Task to complete:
Data follows below. Repeat exactly the lines between the line holding "Given: Click the" and the line holding "Task: Toggle Forzado a la rejilla snap", inclusive, and nothing more; drop pictures.

Given information:
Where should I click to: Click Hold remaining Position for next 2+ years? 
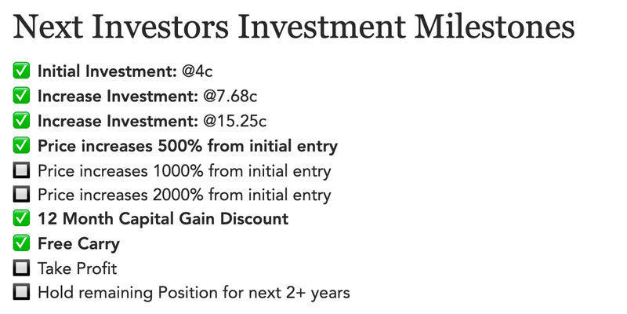pos(194,293)
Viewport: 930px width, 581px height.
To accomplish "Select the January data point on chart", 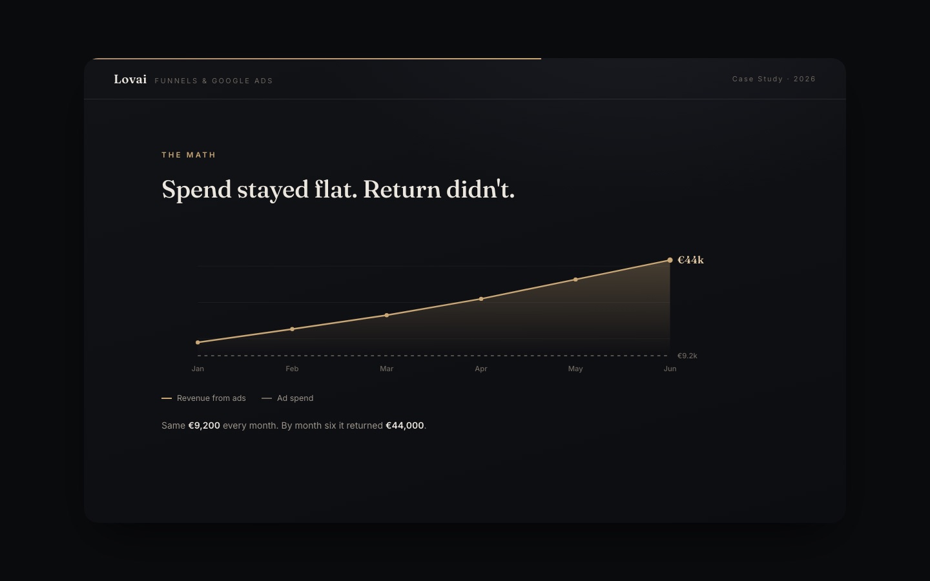I will [x=198, y=343].
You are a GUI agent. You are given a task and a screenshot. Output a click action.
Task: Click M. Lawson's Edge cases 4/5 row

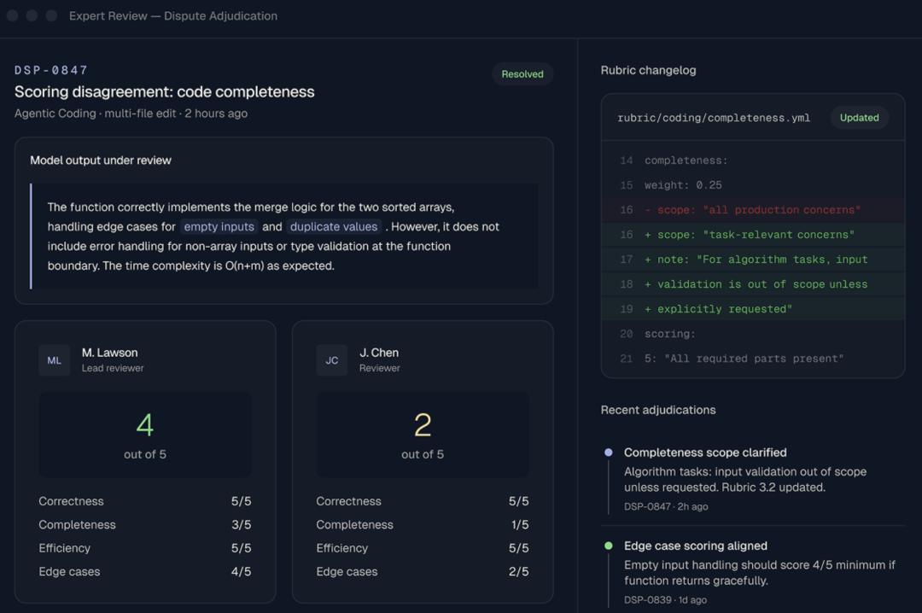(144, 572)
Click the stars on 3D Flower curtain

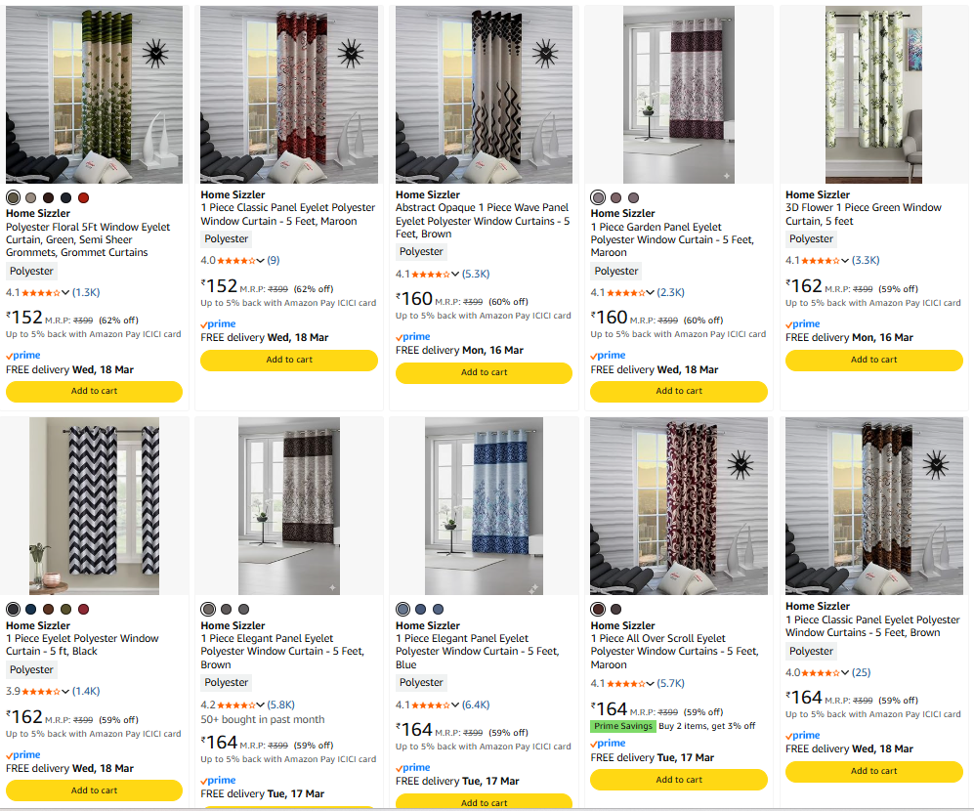[820, 261]
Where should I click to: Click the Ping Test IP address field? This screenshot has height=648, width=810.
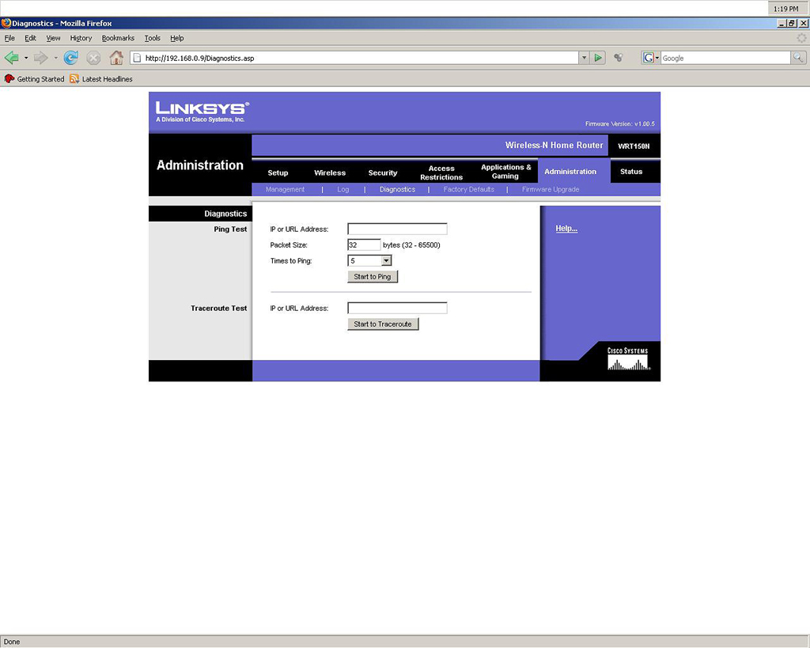(x=397, y=229)
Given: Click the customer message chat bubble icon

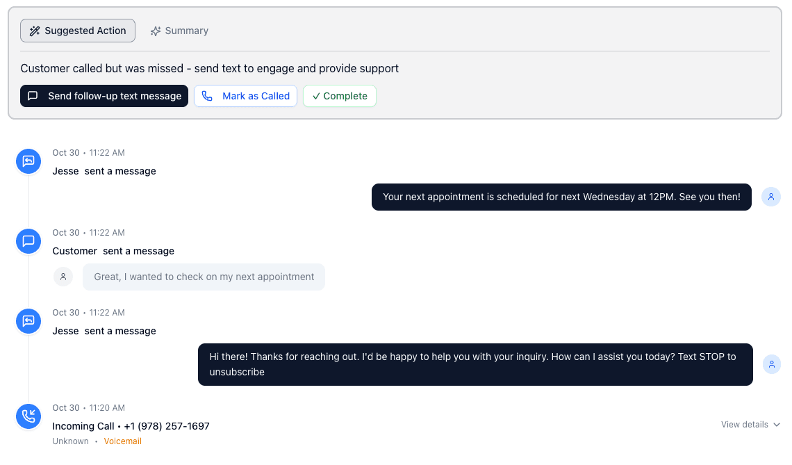Looking at the screenshot, I should (x=28, y=241).
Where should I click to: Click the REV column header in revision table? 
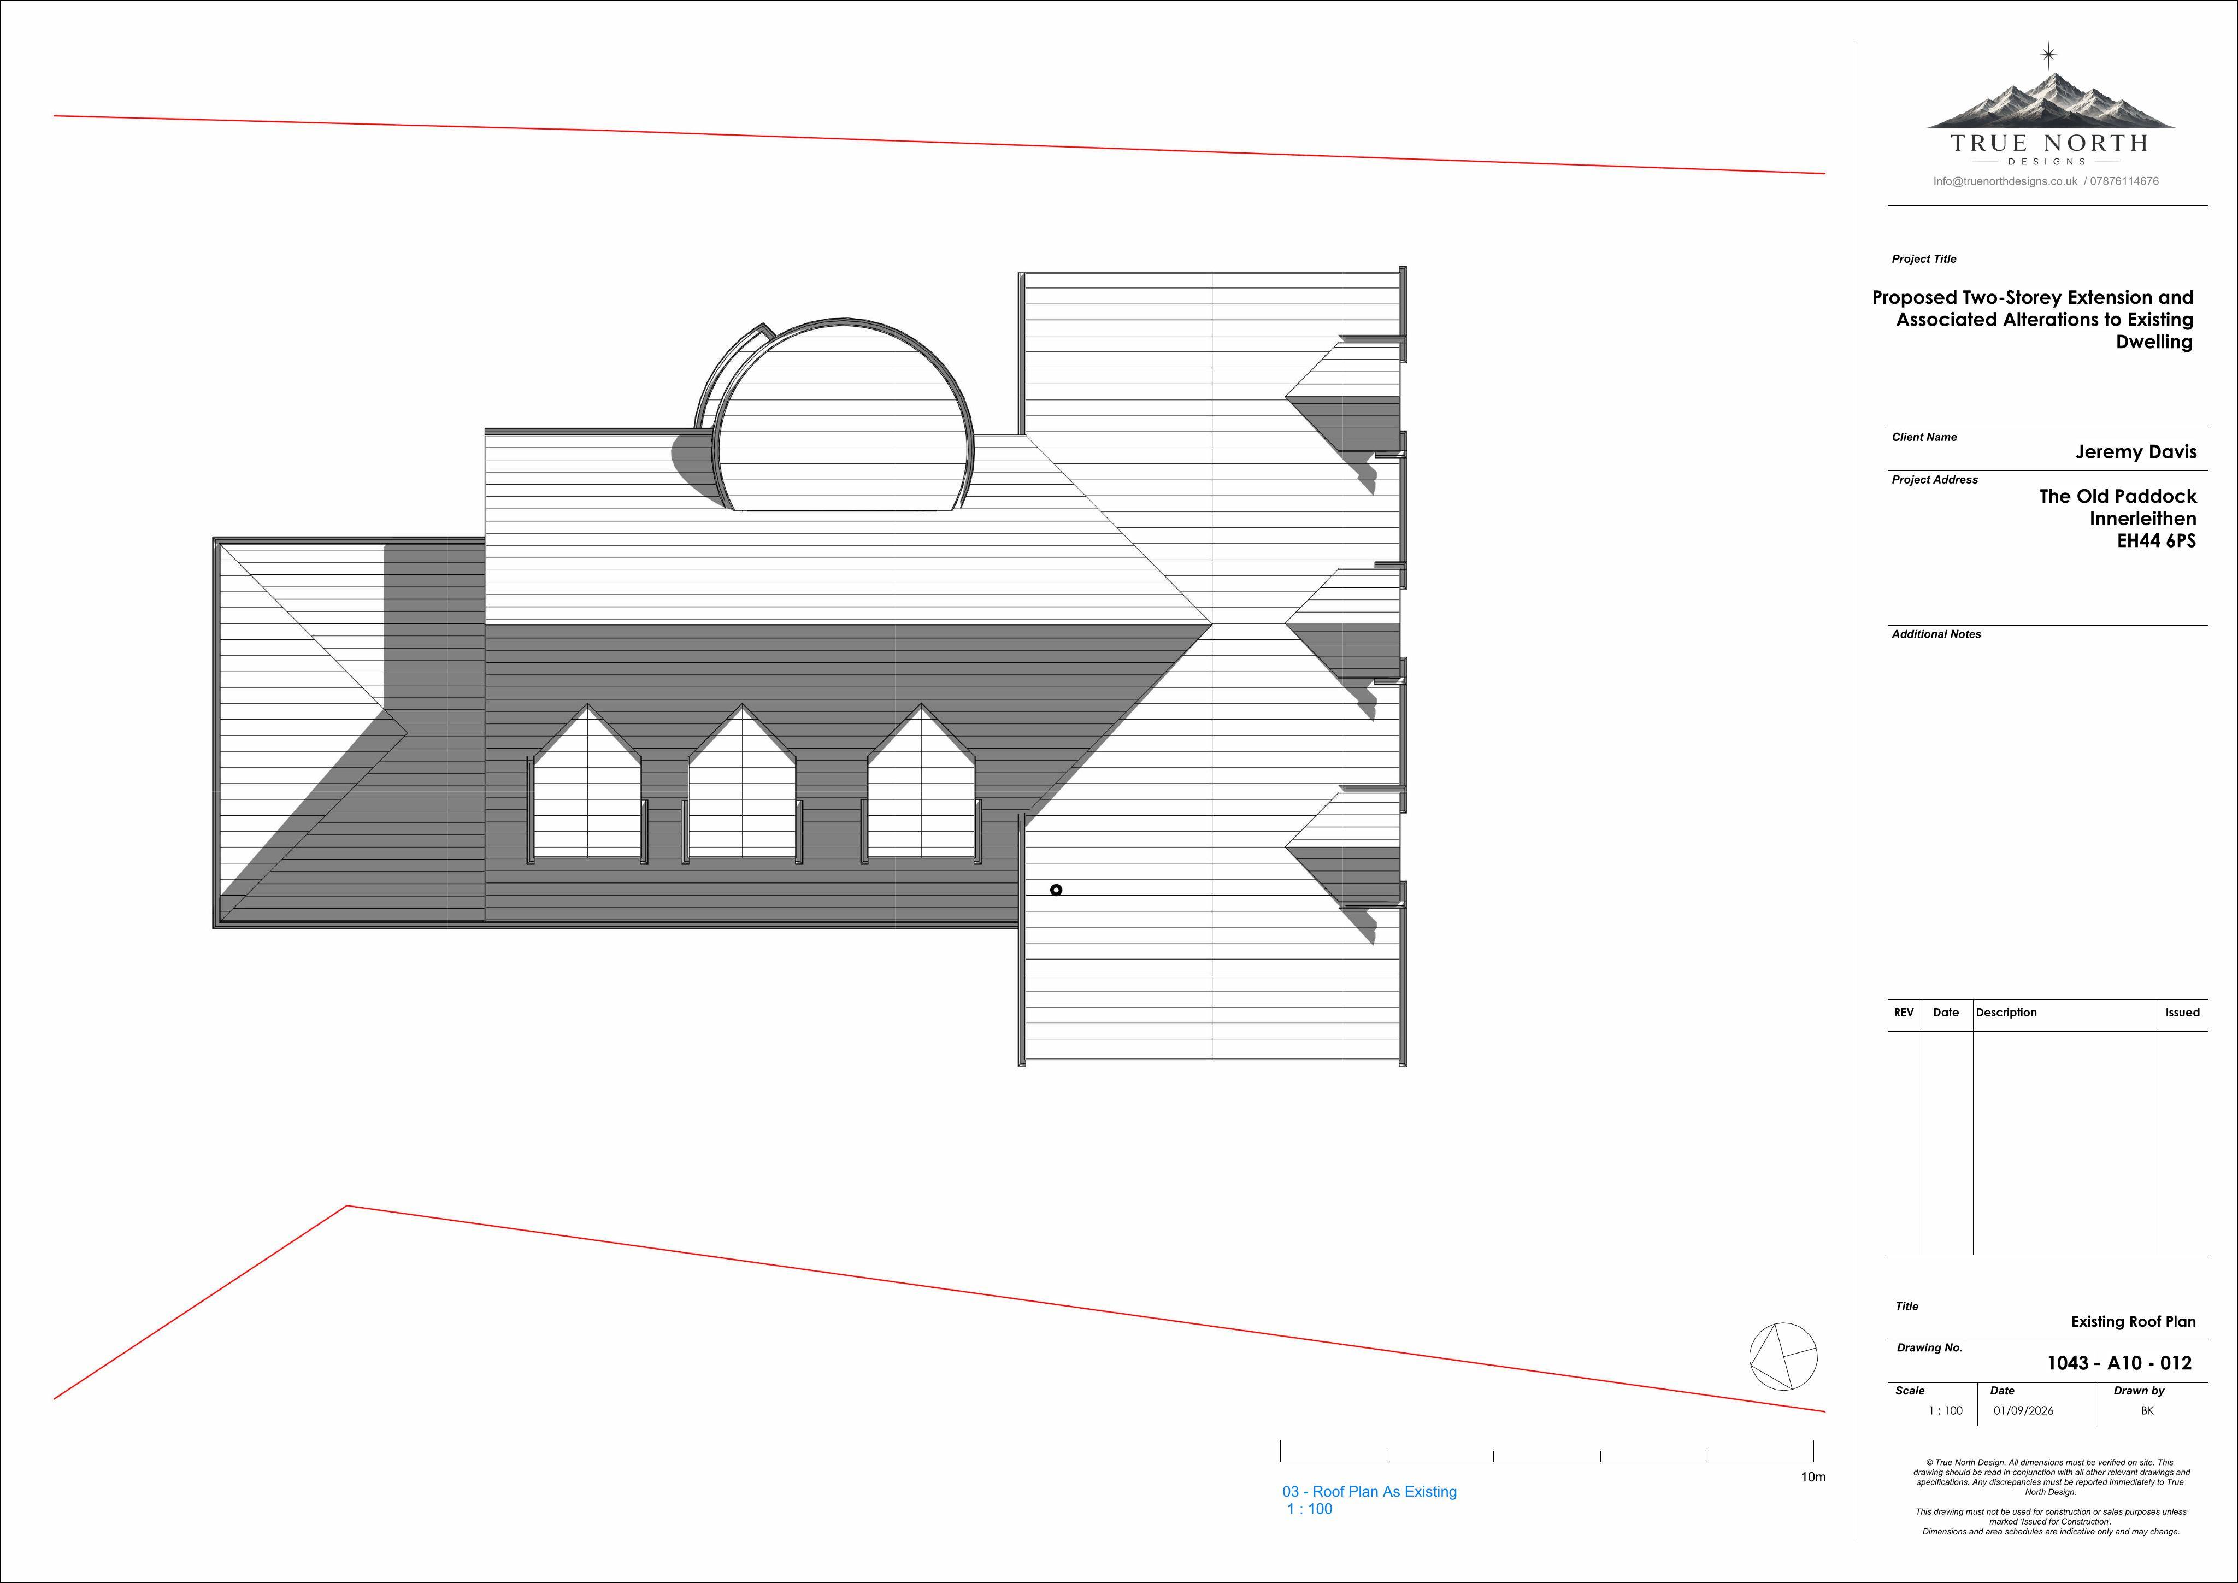click(x=1903, y=1012)
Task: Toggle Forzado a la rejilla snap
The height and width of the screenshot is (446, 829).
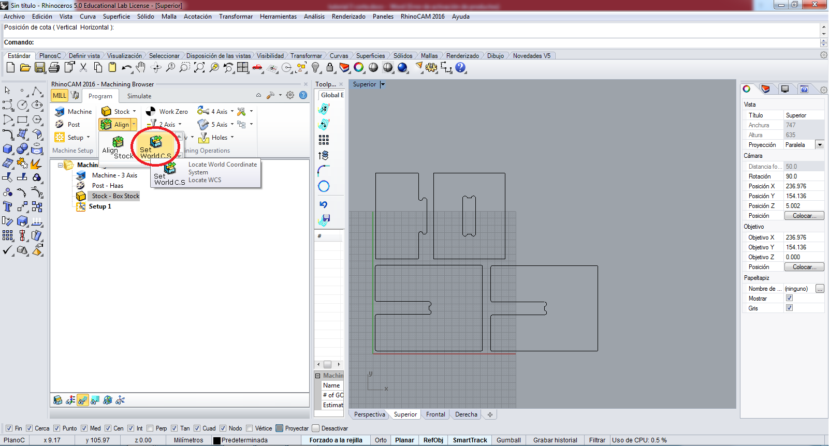Action: click(x=336, y=440)
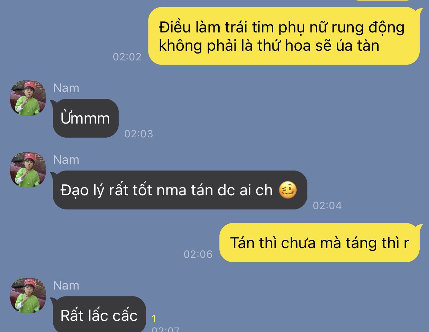Click the empty chat background right of Ừmmm
Viewport: 429px width, 332px height.
coord(276,117)
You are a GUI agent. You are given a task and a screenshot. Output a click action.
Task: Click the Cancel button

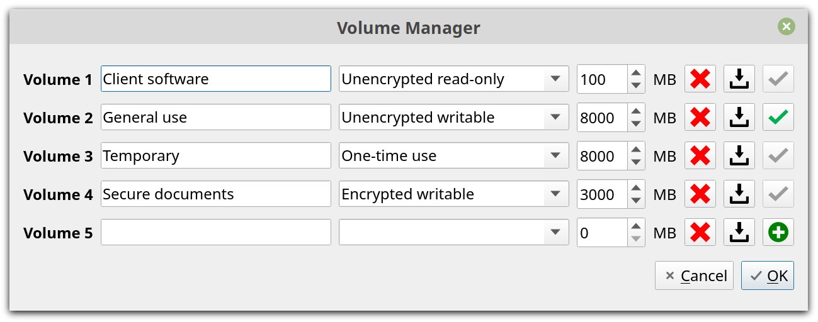(x=694, y=275)
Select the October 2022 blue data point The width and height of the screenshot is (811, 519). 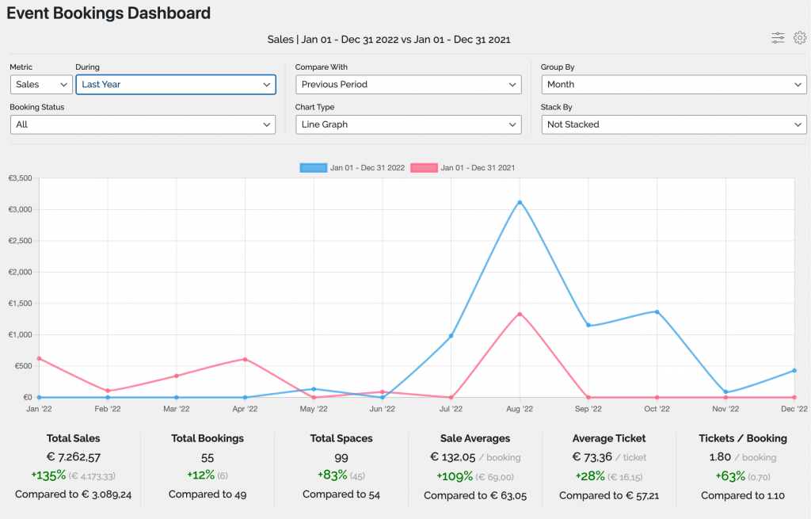(656, 311)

Task result:
Given: Click the customer message chat bubble icon

Looking at the screenshot, I should (x=28, y=241).
Where should I click to: Click the REV column header in revision table? 
click(x=1903, y=1012)
Task: Toggle Forzado a la rejilla snap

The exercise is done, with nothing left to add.